● **Exercise requirements**
Show every line below that contains the word "Given", copying each one in full.

● **Data supplied**
###

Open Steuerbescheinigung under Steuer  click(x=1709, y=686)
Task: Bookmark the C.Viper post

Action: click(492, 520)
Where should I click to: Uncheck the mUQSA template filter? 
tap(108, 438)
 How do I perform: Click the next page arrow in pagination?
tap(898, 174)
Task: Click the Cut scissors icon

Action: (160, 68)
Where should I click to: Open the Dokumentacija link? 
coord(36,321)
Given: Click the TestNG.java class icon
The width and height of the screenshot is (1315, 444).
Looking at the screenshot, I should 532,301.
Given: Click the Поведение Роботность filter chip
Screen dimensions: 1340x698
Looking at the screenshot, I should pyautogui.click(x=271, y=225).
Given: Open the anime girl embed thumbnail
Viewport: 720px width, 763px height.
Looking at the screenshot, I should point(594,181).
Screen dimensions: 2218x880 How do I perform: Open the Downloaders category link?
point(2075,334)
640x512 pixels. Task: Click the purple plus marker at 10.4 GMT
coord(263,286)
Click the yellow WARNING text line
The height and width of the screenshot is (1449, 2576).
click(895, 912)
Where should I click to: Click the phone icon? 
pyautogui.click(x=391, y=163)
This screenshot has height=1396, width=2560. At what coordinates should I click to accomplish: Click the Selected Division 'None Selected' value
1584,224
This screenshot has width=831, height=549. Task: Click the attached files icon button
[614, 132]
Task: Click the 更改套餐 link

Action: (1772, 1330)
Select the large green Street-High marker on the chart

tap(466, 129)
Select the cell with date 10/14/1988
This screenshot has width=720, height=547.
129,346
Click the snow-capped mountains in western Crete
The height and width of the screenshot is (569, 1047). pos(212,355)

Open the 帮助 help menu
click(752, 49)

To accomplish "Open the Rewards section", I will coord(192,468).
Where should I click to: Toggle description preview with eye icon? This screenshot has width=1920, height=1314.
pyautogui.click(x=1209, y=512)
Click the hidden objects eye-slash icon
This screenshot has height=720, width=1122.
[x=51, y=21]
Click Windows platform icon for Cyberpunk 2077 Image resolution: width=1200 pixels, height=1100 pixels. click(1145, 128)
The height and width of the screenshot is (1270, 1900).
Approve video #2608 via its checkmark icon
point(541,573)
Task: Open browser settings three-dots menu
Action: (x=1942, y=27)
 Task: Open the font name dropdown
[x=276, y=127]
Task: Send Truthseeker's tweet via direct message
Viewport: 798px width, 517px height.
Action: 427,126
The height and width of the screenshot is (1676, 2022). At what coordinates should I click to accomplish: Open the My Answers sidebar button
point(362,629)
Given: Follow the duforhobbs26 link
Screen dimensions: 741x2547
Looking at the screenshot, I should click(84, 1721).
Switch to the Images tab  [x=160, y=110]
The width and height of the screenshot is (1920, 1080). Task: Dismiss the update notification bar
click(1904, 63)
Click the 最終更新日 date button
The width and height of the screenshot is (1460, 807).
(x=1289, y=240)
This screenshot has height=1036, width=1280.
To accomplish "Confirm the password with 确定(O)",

###

● **Reply to the task**
Given: Click the TestNG.java class icon
Given: Click the Поведение Роботность filter chip
Given: Open the anime girl embed thumbnail
Given: Follow the duforhobbs26 link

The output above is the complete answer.